Application of Deep Learning Models to Improve Ulcerative Colitis Endoscopic Disease Activity Scoring Under Multiple Scoring Systems.
Byrne MF., Panaccione R., East JE., Iacucci M., Parsa N., Kalapala R., Reddy DN., Rughwani HR., Singh AP., Berry SK., Monsurate R., Soudan F., Laage G., Cremonese ED., St-Denis L., Lemaître P., Nikfal S., Asselin J., Henkel ML., Travis SP.

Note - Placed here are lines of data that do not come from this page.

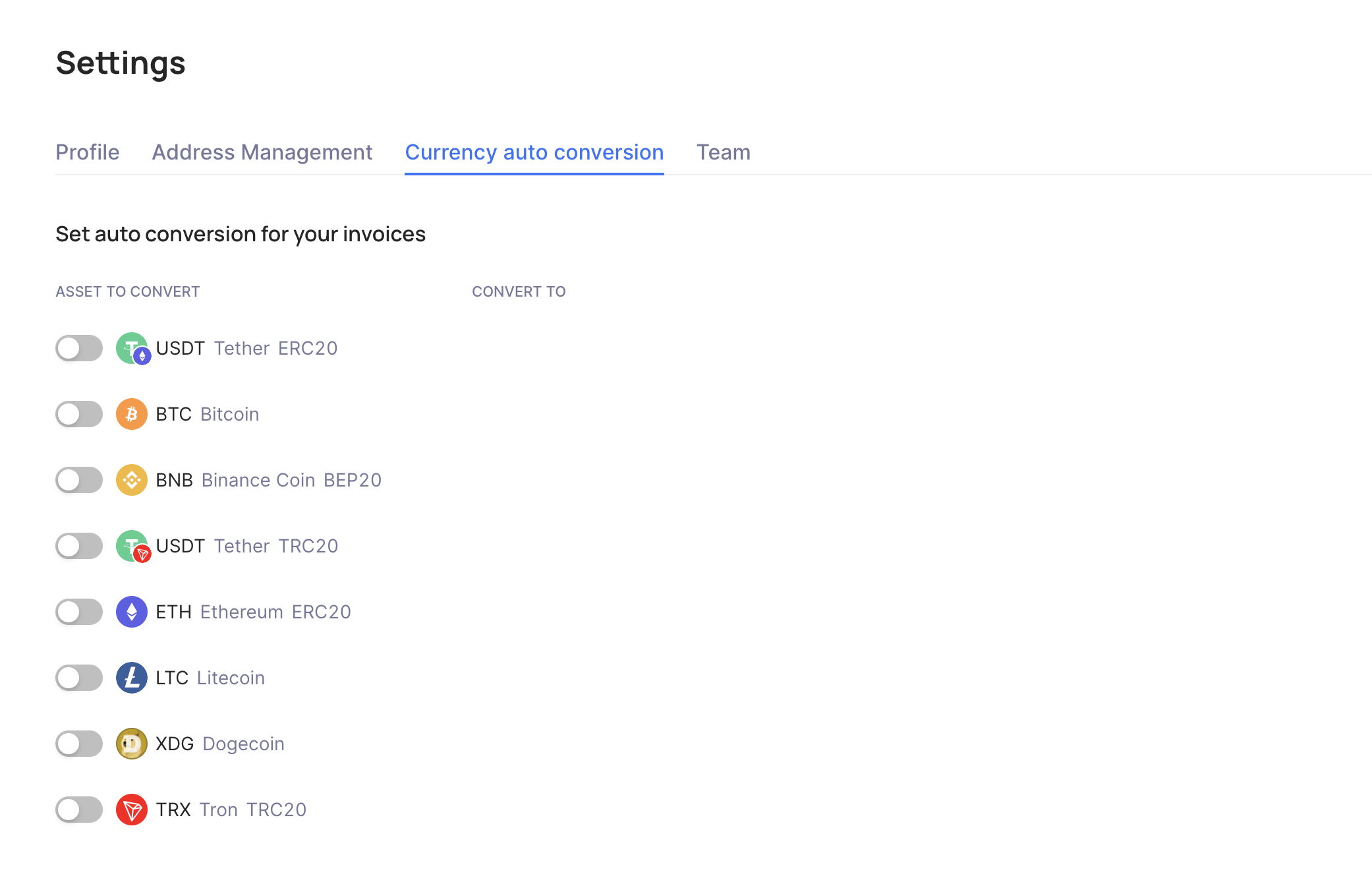Switch on Ethereum ERC20 auto conversion
This screenshot has height=890, width=1372.
tap(79, 612)
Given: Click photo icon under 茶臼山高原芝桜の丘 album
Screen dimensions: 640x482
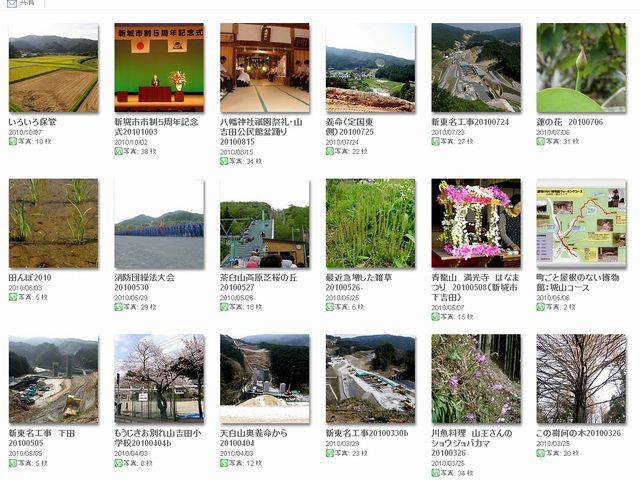Looking at the screenshot, I should click(x=224, y=307).
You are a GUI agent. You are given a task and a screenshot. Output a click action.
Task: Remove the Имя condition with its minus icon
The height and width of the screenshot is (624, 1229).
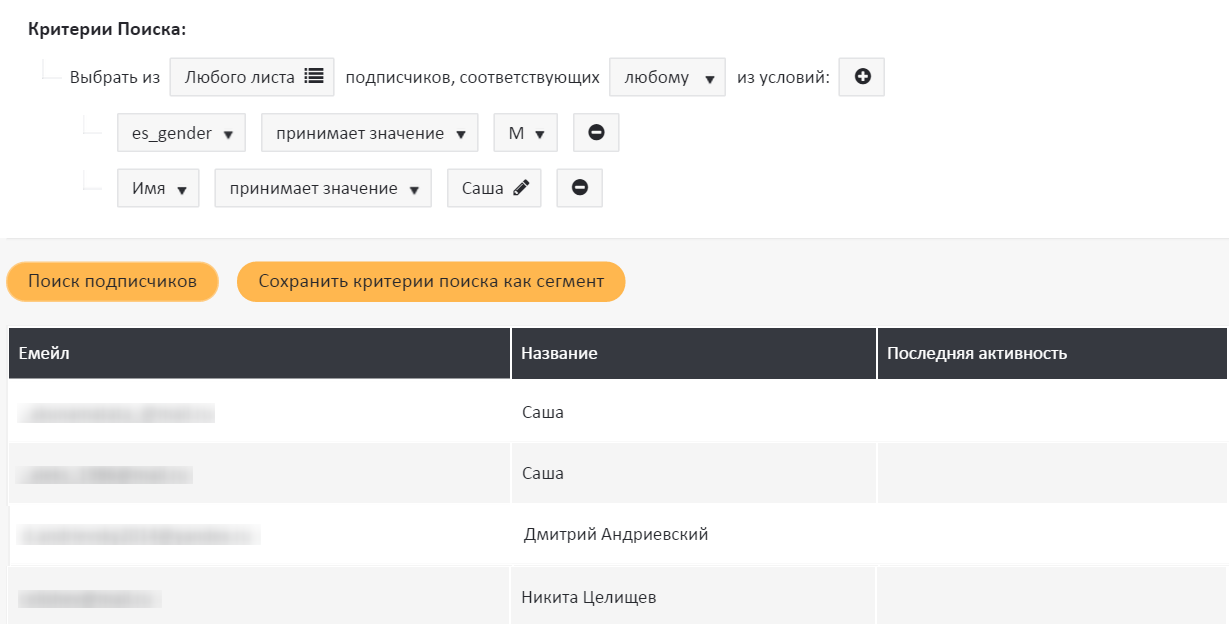click(579, 188)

BACKGROUND & AIMS: Lack of clinical validation and inter-observer variability are two limitations of endoscopic assessment and scoring of disease severity in patients with Ulcerative Colitis. We developed a deep learning (DL) model to improve, accelerate and automate UC detection, and predict the Mayo Endoscopic Subscore (MES) and the Ulcerative Colitis Endoscopic Index of Severity (UCEIS). METHODS: A total of 134 prospective videos (1,550,030 frames) were collected and those with poor quality were excluded. The frames were labeled by experts based on MES and UCEIS scores. The scored frames were used to create a preprocessing pipeline and train multiple convolutional neural networks (CNNs) with proprietary algorithms in order to filter, detect and assess all frames. These frames served as the input for the DL model, with the output being continuous scores for MES and UCEIS (and its components). A graphical user interface was developed to support both labeling video sections and displaying the predicted disease severity assessment by the AI from endoscopic recordings. RESULTS: Mean absolute error (MAE) and mean bias were used to evaluate the distance of continuous model's predictions from ground truth and its possible tendency to over/under-predict were excellent for MES and UCEIS. The quadratic weighted kappa used to compare the inter-rater agreement between experts' labels and the model's predictions showed strong agreement (0.87, 0.88 frame-level, 0.88, 0.90 section-level and 0.90, 0.78 at video-level, for MES and UCEIS, respectively). CONCLUSIONS: We present the first fully automated tool that improves the accuracy of the MES and UCEIS, reduces the time between video collection and review, and improves subsequent quality assurance and scoring.